Who knows me better than my brother Kynegeiros? Who's looked after me with more care? Whom have I disappointed as intensely? Who's been as terrible a household presence?

Who's trained me? Who's pruned my independence? Who's stopped my mouth? Who's set my feet on the path of understanding, and shown that knowledge comes in suffering? Whose hard hand gave me this scar across my scalp, just because it could?

We've spent six days checking and rechecking our kit and avoiding idlers and gossips. He's tried to interest me in his surgeon's packet: here's how you start the needle with the catgut twine; here's how you grip the narrow-nose to extract an arrowhead, as opposed to a sword shard. I don't need to be reminded that battlefield surgery can save a life. Yesterday to please him I sewed up some oxhide as practice.

We marched all night through Pallene, skirting Mount Pelikos to the southeast, and arrived here on the plain at first light. The plain, empty of trees and left fallow for grazing, smells of the wild fennel that gives it its name.

I'm all aches and pains. My brother has a month-old sprain that he aggravated on a gravely downhill track. I'm forty-four and he's forty-nine. We're no longer young men. We have families.
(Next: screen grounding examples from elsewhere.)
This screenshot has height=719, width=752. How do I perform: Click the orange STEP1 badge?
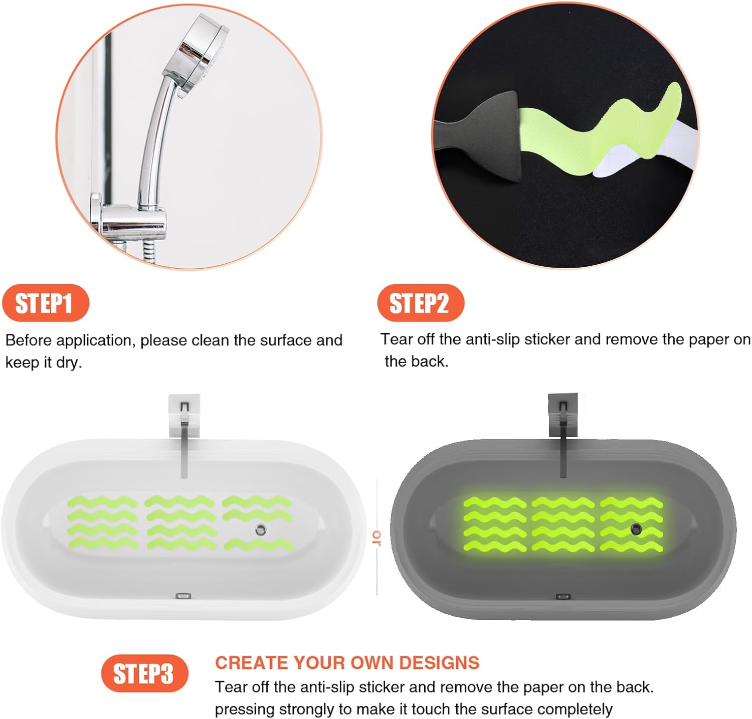(46, 303)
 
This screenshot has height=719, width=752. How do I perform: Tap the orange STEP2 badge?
(421, 303)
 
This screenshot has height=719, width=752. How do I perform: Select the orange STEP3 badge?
(144, 673)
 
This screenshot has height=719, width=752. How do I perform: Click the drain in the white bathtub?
(260, 529)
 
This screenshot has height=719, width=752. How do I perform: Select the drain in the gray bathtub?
(636, 528)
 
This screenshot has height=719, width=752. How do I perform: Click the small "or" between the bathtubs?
(377, 538)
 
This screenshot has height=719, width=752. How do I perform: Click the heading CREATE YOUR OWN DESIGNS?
(347, 663)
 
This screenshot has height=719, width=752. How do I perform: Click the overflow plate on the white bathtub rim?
(183, 596)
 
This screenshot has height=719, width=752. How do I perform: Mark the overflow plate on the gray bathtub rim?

Here is our country's situation as we understand it: the Persian has come in response to our support of the Ionian revolt and the burning of his citadel at Sardis. He has come with the combined nations of Media, Sakai, Ethiopia, Egypt, Dacia, Scythia, Bactria, Illyria, Thessalia, and India. He has come through Rhodes, Kos, Samos, Naxos, Paros, Karystos, and Eretria, subjugating each as he went. Everywhere his fleet has put in, he has demanded and received hostages and men-at-arms. He has come in such numbers that the disembarking alone has taken, according to the local farmers, nine days.

We are of the deme Eleusis and the tribe Aiantis, and when our strategos draws us up in battle order, we will be in the place of honor on the right flank, the sea off our shoulders. We will with our other Attic demes and allies form a rank facing the invader that is sufficiently long but insufficiently deep. Our leaders call it Stretching the Soup. The rest of us call it, with quiet irony, Our Challenge.

I channel the rote and the new and unseen. My head has always been the busiest of crossroads, a festival of happy and unhappy arrivals. In the hours before daybreak when I was a boy, god sent me words as visitors. I told my brother. Back then I was still in his favor. I kept my stylus and wax tablet within reach by my bedside. In the mornings I showed my mother too, examples like loosed and winged. I remember that Tartarean troubled her in ways that I didn't understand.